AIM OF THE EXERCISE:
When you reach the line that contains "Instruction: Select the 1 M range tab" below, transcribe it and each line after it word for word to the end of the records, omitting pictures.

Stored items:

━━━━━━━━━━━━━━━━━━━━

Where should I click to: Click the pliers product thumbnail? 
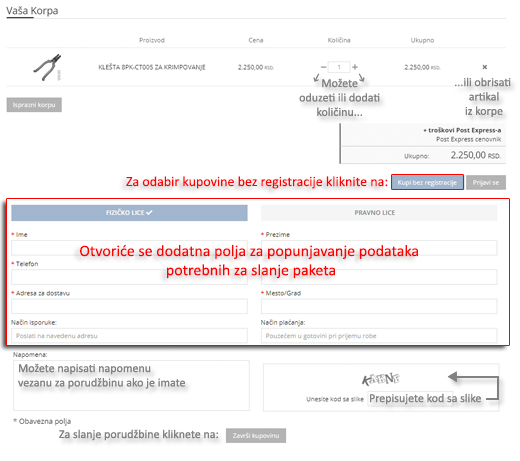point(48,67)
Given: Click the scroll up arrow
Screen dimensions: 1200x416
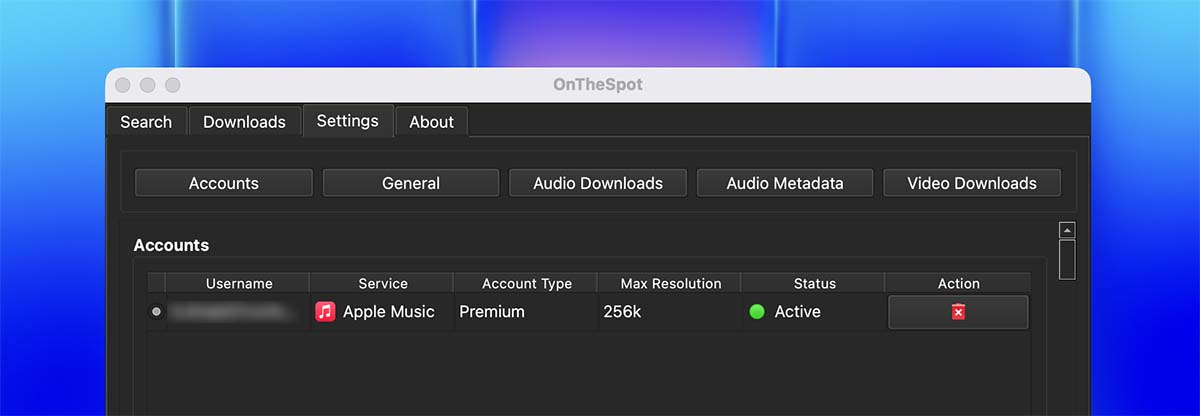Looking at the screenshot, I should pos(1067,230).
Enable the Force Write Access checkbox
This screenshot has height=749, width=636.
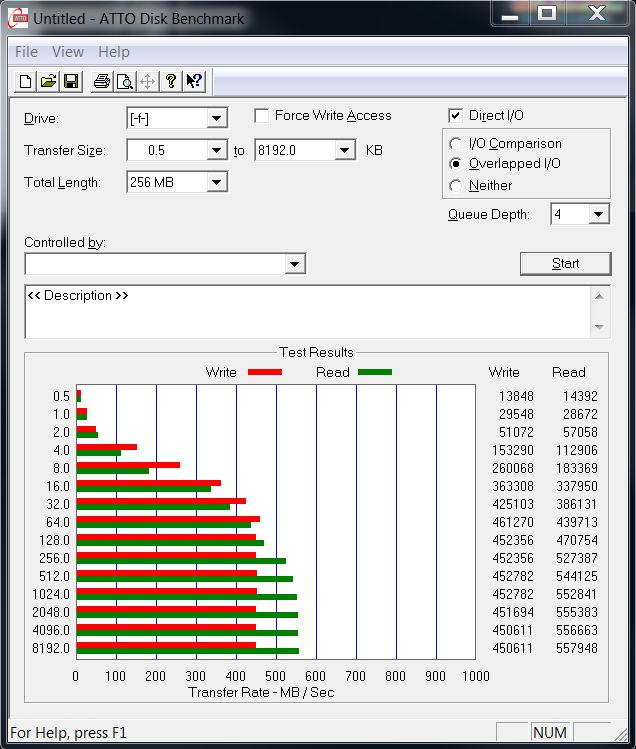(262, 116)
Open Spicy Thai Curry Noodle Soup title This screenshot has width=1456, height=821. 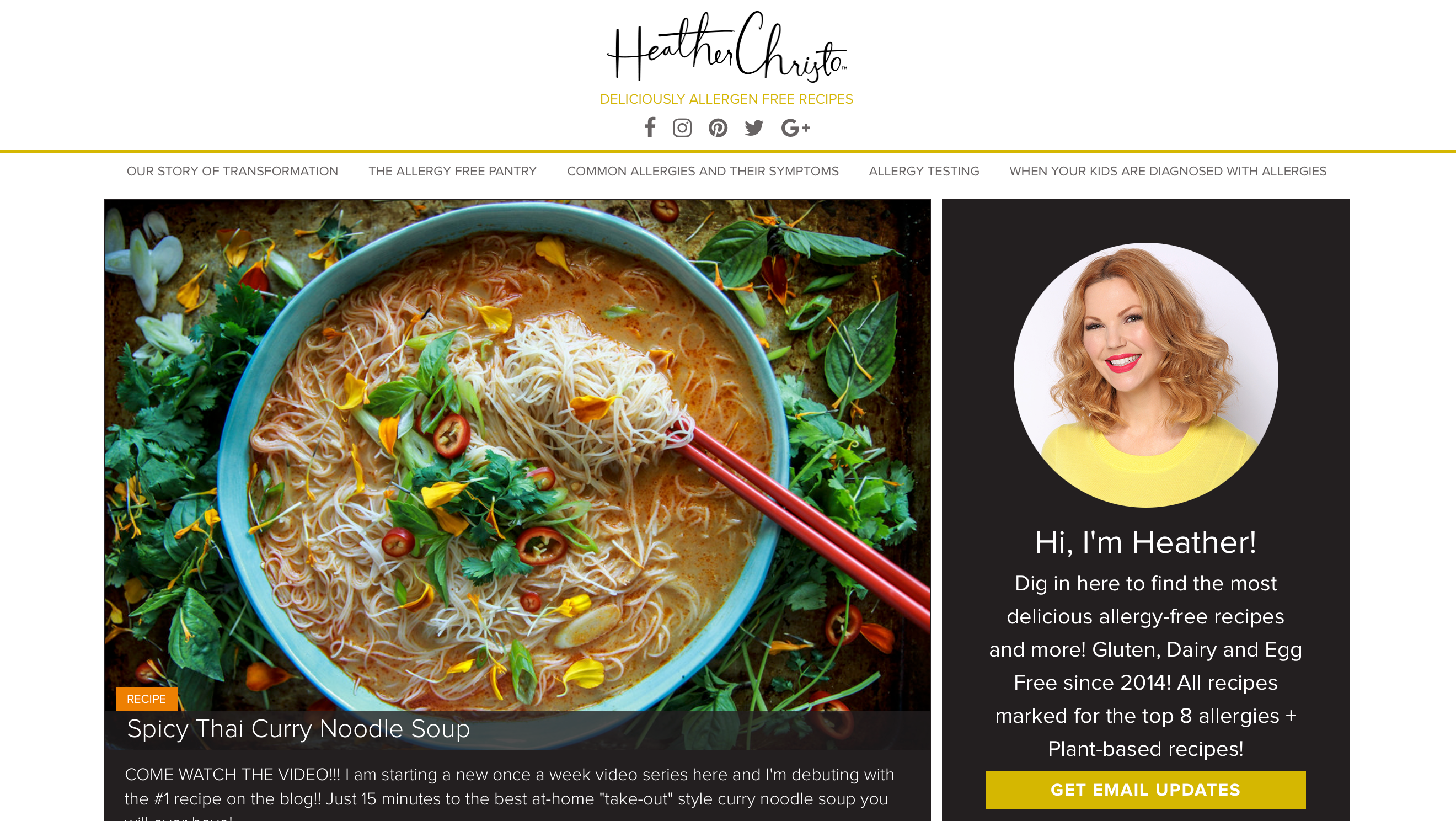[x=298, y=729]
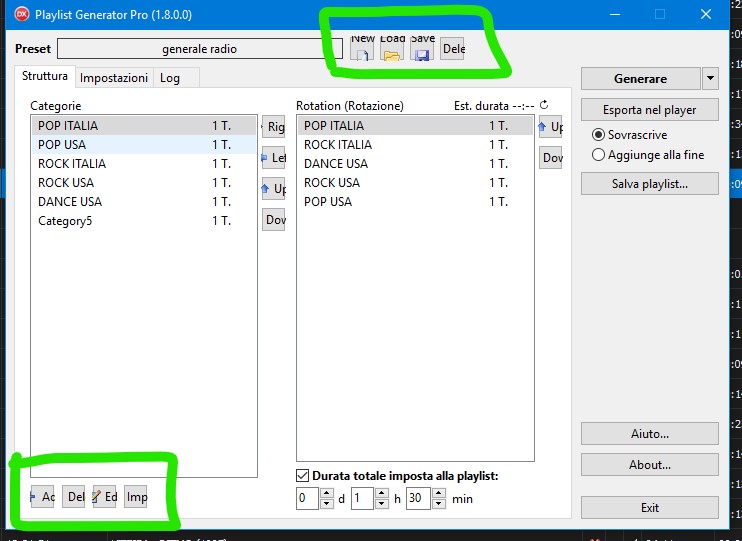Select the Aggiunge alla fine option
Viewport: 742px width, 541px height.
pos(599,155)
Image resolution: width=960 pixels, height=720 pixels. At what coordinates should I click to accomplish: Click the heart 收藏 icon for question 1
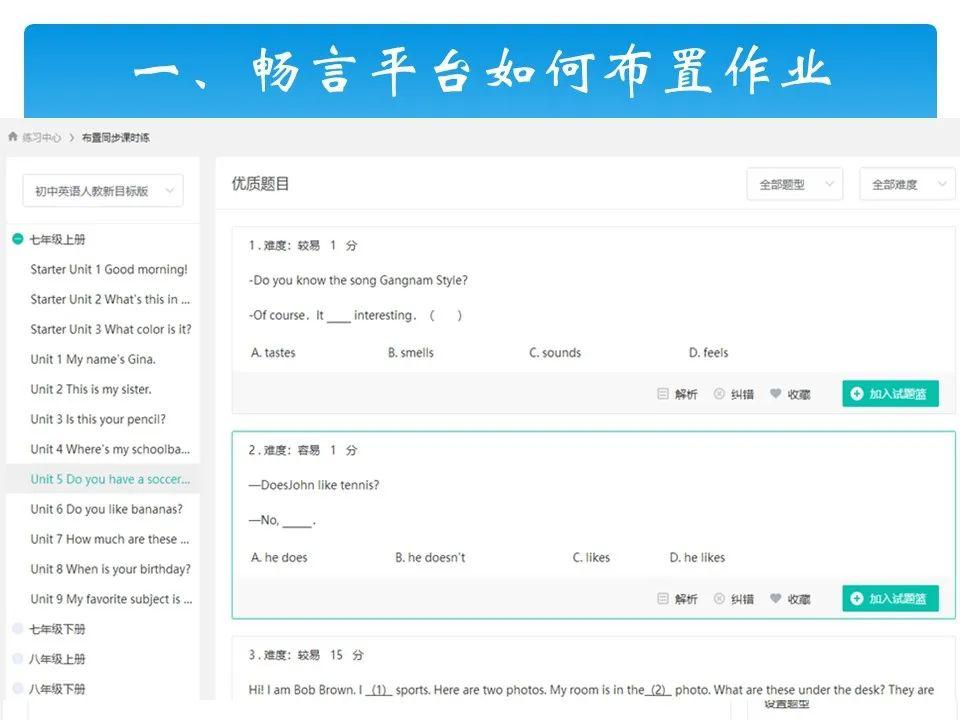776,394
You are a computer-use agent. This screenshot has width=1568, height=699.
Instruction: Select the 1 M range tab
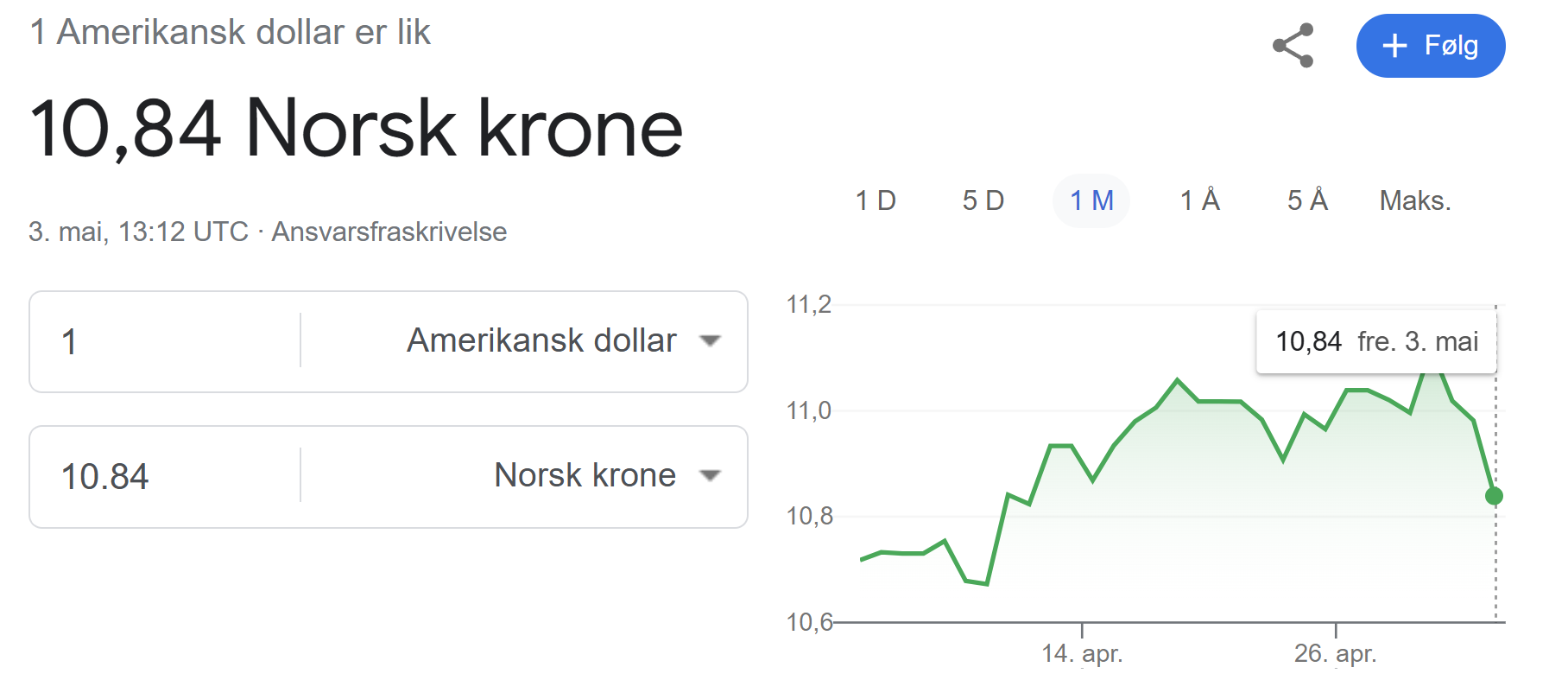[1091, 200]
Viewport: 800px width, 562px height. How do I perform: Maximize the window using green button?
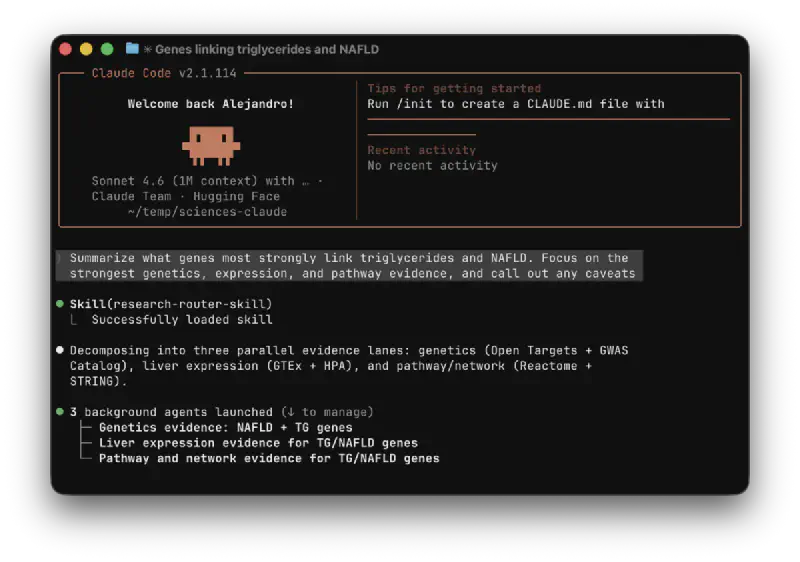pos(107,49)
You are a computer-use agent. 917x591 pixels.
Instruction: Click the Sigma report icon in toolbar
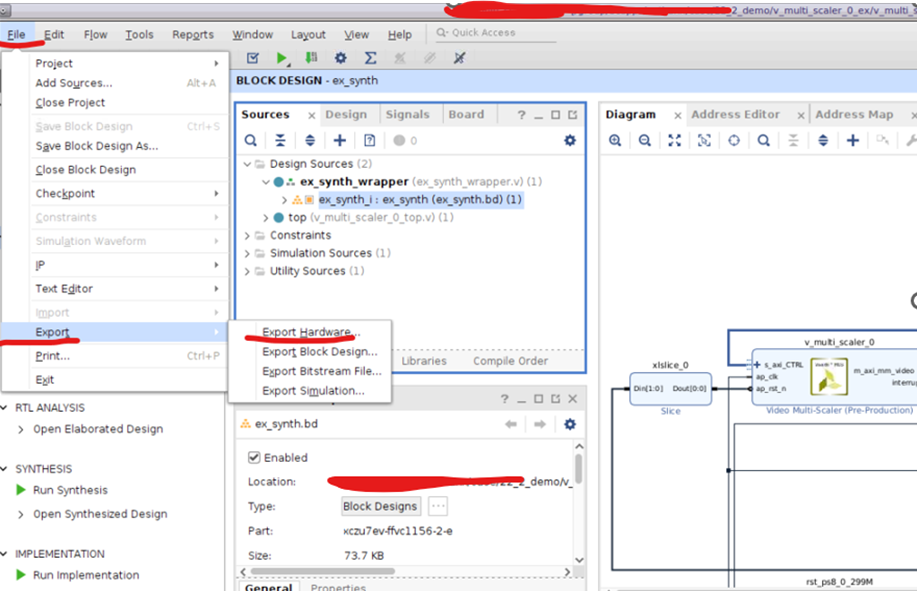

━━━━━━━━━━━━━━━━━━━━

SOLUTION FOR THIS EXERCISE:
Instruction: Select the 1 M range tab
[1091, 200]
Viewport: 800px width, 562px height. How do I perform: Maximize the window using green button?
pos(107,49)
You are a computer-use agent. 917x591 pixels.
Instruction: Click the Sigma report icon in toolbar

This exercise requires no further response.